Moruya Granite Quarry

Moruya Granite was of very fine quality and had already been used in buildings locally and in Sydney, namely the columns of Sydney GPO, the base of the Captain cook Statue in Hyde Park and the columns near the confessional in St Mary’s Cathedral.
When Dorman, Long & Company were looking for suitable material to face the piers and pylons of the planned Sydney Harbour Bridge, Moruya Granite was chosen because of its well-known quality, there was a plentiful supply and because of its location next to the Moruya River for loading the material onto boats. In the contract, there was a clause that stated that: “The State Government would provide, at Moruya, a quarry from which the granite for the bridge pylons could be taken, free of loyalty”.
John Gilmore, a Scottish stonemason, was appointed Manager of the Moruya Granite Quarry to oversee work. He left Scotland with his wife Mary and their nine children in September 1924 to travel by boat to Sydney.
In Sydney, Mr Gilmore inspected the site of where the bridge was to stand as well as taking in some of the sites of Sydney. After a week, the family boarded the smaller steamship the ‘Bermagui’ but because of rough weather, only made it as far as Batemans Bay. The family made the rest of the journey by Mr Chandler’s service car.
They arrived in Moruya on the 11th November 1924. It was Armistice Day and the Presbyterian Bizarre was also being held. The family met many of the townsfolk who would remain friends of the family for many years to come.
The first sod was turned on the 18th November 1924 and in a few months the clearing and levelling was in full swing and a fine face of rock was ready for the taking out of the dimensioned stone.
Mr Gilmore went straight out to inspect the quarry which he found it to be extremely overgrown. Before work could begin, it was necessary to clear the overburden using a horse and cart.
Dorman Long’s Managing Director, Mr Martin, the chief Engineer, Mr Blake and other head office staff came down to Moruya from Sydney to hear what Mr Gilmore thought of the prospects and to plan the layout of the mason’s sheds, office, engine room and the first railways to be laid down when clearing and levelling were finished.
All the machinery was sent down by Illawarra Steamships until Dorman Long’s own three ships were finished being built.
250 employees of 13 different nationalities worked at the quarry in a variety of positions. Mostly there were stonemasons, quarrymen and labourers. There was a shortage of skilled stonemasons in Australia so they were brought in from Scotland and Italy.
They came to Australia with their families, so Dorman Long also built a small village that became known as Granite town. It consisted of simple houses, bachelor’s quarters, a post office, a store, a hall and a school. At the peak of the work the population at Granite town reached 300.
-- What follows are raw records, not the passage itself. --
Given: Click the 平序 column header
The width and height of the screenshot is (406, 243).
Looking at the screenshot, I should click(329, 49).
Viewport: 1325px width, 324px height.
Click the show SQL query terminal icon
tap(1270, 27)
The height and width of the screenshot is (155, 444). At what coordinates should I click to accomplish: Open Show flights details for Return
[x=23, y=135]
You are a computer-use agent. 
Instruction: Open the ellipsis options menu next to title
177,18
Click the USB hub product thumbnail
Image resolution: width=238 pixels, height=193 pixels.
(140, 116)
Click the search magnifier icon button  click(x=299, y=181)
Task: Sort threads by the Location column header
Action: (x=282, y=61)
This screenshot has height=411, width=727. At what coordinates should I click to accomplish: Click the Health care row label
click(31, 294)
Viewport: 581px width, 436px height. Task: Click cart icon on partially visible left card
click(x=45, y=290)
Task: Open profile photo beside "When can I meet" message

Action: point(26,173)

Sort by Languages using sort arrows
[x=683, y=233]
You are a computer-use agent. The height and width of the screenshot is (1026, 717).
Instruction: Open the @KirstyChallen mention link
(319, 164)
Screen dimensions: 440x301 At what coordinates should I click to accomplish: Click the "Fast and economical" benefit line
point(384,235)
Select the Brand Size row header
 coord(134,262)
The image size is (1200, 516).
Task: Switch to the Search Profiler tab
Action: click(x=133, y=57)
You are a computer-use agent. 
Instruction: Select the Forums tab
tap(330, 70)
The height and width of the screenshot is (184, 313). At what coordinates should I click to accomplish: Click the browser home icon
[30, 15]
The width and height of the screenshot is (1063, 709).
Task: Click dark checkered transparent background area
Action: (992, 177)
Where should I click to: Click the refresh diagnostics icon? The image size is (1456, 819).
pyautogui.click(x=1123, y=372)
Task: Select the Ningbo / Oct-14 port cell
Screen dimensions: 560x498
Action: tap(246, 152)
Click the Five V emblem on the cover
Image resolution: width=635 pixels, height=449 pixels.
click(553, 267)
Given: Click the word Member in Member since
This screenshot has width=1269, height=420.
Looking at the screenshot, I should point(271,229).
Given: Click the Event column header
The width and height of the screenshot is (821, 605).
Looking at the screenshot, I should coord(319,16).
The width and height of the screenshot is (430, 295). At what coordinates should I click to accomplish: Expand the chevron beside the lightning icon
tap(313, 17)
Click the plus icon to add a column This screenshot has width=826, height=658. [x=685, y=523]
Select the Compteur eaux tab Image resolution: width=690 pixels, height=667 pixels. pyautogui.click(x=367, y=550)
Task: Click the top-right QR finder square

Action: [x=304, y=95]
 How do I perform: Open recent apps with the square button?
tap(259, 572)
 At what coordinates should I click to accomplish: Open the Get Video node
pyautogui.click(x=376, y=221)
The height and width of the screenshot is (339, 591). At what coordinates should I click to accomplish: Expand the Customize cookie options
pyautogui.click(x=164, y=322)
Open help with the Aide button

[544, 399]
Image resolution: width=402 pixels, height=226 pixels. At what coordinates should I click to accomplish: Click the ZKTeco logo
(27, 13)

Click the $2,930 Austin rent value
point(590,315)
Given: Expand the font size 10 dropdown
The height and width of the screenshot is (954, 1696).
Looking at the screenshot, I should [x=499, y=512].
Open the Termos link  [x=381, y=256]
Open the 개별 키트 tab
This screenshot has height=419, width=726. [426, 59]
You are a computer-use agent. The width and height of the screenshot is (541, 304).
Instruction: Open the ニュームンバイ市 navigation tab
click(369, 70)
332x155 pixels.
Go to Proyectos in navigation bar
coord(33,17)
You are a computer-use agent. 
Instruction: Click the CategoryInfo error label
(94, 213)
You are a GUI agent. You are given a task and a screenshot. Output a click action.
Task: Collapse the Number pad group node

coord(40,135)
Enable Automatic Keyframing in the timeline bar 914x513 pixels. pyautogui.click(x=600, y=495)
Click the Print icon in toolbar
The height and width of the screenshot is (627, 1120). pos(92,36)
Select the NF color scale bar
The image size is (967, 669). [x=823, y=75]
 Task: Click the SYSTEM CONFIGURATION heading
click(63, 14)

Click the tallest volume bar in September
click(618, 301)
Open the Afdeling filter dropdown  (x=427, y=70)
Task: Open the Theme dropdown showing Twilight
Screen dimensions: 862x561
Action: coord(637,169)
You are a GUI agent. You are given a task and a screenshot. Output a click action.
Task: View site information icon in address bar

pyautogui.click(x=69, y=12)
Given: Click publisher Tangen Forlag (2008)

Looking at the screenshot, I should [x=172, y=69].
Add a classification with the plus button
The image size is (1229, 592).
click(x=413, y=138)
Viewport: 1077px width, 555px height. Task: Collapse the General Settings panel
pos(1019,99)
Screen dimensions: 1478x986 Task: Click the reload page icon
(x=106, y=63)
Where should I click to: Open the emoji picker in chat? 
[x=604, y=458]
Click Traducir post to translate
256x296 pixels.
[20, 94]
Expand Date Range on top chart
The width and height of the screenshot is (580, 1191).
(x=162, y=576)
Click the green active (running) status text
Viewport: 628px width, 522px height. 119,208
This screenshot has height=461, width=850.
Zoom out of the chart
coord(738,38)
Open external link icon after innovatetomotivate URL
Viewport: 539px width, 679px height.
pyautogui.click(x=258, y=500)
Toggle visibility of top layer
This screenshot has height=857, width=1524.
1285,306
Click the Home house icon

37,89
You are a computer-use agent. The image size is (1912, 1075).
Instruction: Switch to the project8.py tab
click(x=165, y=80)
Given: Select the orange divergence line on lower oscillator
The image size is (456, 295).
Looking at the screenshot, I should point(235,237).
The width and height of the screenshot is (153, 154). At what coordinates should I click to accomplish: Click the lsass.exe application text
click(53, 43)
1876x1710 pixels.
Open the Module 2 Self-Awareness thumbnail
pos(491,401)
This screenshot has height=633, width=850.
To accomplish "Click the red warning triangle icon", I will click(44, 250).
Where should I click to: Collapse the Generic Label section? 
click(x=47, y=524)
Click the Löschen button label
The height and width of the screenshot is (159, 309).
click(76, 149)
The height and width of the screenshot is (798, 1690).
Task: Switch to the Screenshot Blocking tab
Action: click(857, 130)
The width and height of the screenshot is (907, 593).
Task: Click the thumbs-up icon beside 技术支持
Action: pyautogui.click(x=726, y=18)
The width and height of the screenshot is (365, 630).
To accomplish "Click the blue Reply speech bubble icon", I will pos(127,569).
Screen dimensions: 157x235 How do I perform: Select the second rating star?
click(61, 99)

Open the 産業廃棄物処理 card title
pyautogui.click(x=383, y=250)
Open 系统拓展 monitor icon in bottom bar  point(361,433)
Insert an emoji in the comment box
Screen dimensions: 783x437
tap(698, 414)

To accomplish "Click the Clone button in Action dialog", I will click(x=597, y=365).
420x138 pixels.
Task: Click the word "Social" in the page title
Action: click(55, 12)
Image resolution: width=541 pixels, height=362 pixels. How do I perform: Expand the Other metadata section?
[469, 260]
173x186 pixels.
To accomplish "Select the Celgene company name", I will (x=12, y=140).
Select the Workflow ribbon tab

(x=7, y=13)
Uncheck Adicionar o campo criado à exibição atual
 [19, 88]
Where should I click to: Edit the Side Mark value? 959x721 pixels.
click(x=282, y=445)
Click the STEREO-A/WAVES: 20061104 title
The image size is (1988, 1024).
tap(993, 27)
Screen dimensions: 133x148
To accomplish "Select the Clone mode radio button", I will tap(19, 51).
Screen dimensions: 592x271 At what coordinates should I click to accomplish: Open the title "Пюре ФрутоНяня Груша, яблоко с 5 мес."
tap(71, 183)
Work drew to a close in early 1932. The quarry was closed the cottages and buildings in Granite town were sold.
In the seven years of quarrying at Moruya, 173,000 blocks of granite were used in the bridge to face the piers and pylons as well as 200,000 yards of crushed stone. Not one stone was rejected.
The Cenotaph in Martin Place, Sydney was also entirely dressed and lettered in Moruya. Its base block is 7 tons and it consists of 23 blocks in the pedestal.